Ursula von der Leyen, David Sassoli che guida il Parlamento europeo e il presidente di turno del Consiglio dell’Unione Antonio Costa hanno chiesto più volte di provvedere entro fine marzo. Finora però solo otto Paesi hanno provveduto: Bulgaria, Croazia, Cipro, Francia, Malta, Portogallo, Slovenia e Italia (la ratifica è stata inserita nel decreto Milleproroghe che sarà convertito entro l’1 marzo). L’Olanda del dimissionario Mark Rutte, capofila dei frugali, va al voto il 17 marzo e ha rinviato la ratifica a dopo le elezioni. Anche in Germania se ne parlerà ad aprile. Ma la principale incognita riguarda l’Ungheria di Viktor Orban, che a dicembre insieme alla Polonia è stata vicina alla rottura con l’Ue sulla clausola che condiziona il versamento dei fondi al rispetto dello Stato di diritto. Ed è ancora insoddisfatta dell’accordo finale, che pure annacqua il meccanismo di controllo. Non è escluso un ricorso alla Corte di Giustizia europea, con inevitabile allungamento dei tempi.
I voti sui Piani: per il via libera servono otto A – Se l’iter delle approvazioni nazionali e la raccolta dei fondi con bond ad altissimo rating fileranno lisci, rimarrà l’ultimo miglio. Quello cruciale. Cioè l’invio dei Recovery plan nazionali e la loro valutazione da parte di Commissione e Consiglio. Sono già una ventina, tra cui l’Italia, i Paesi che hanno condiviso con Bruxelles una bozza di documento, ma nei prossimi due mesi i piani vanno completati con tutti gli elementi richiesti da Bruxelles. Le cui linee guida prevedono un apparato di milestone (obiettivi intermedi) e target finali misurabili. Di ogni progetto, riforma o investimento va previsto l’impatto non solo economico ma anche ambientale e sociale atteso. Dopo la consegna, l’esecutivo Ue avrà due mesi per esprimersi. Il Consiglio avrà l’ultima parola e dovrà dire la sua entro quattro settimane. In caso di via libera, a quel punto arriverà il prefinanziamento che consiste nel 13% dei fondi totali.

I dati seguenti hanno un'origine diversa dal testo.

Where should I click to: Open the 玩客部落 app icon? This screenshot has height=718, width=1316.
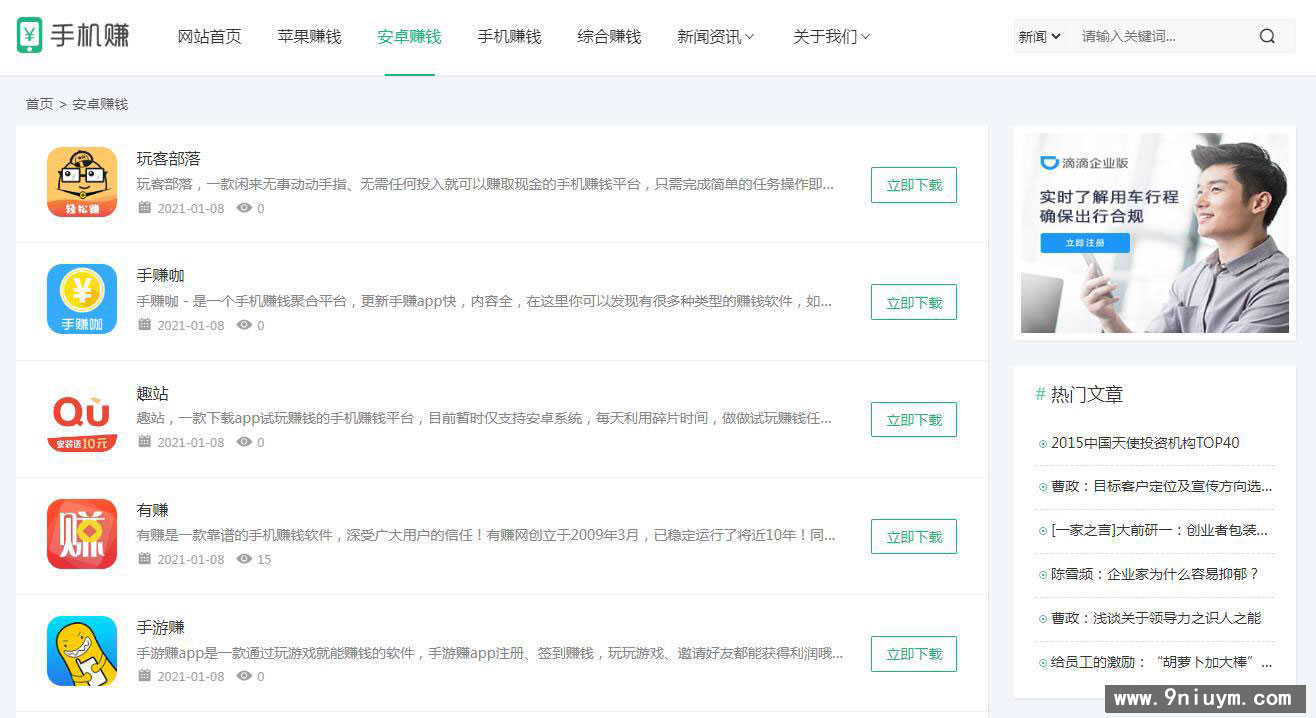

I piani saranno valutati in base a una precisa griglia inserita nel regolamento appena pubblicato in Gazzetta. I criteri indicati sono 11, per ognuno dei quali verrà assegnato un certo “rating” – il regolamento lo definisce proprio così – espresso in voti: A, B o C. Per passare il test occorre aggiudicarsi otto A tra cui quattro per i criteri che riguardano la capacità del piano di affrontare in modo efficace le sfide individuate nelle Raccomandazioni specifiche per Paese e di contribuire “all’attuazione del pilastro europeo dei diritti sociali anche tramite politiche per l’infanzia e la gioventù”, “alla transizione verde, compresa la biodiversità” (a questo va dedicato almeno il 37% delle risorse) e “alla transizione digitale” (20% delle risorse). La A sarà assegnata solo se il Piano concorre “in ampia misura” a questi obiettivi. Non è consentita nessuna C, voto che indica una capacità “ridotta” di raggiungere lo scopo: insomma, basterà prendere una insufficienza per vedersi negare i fondi.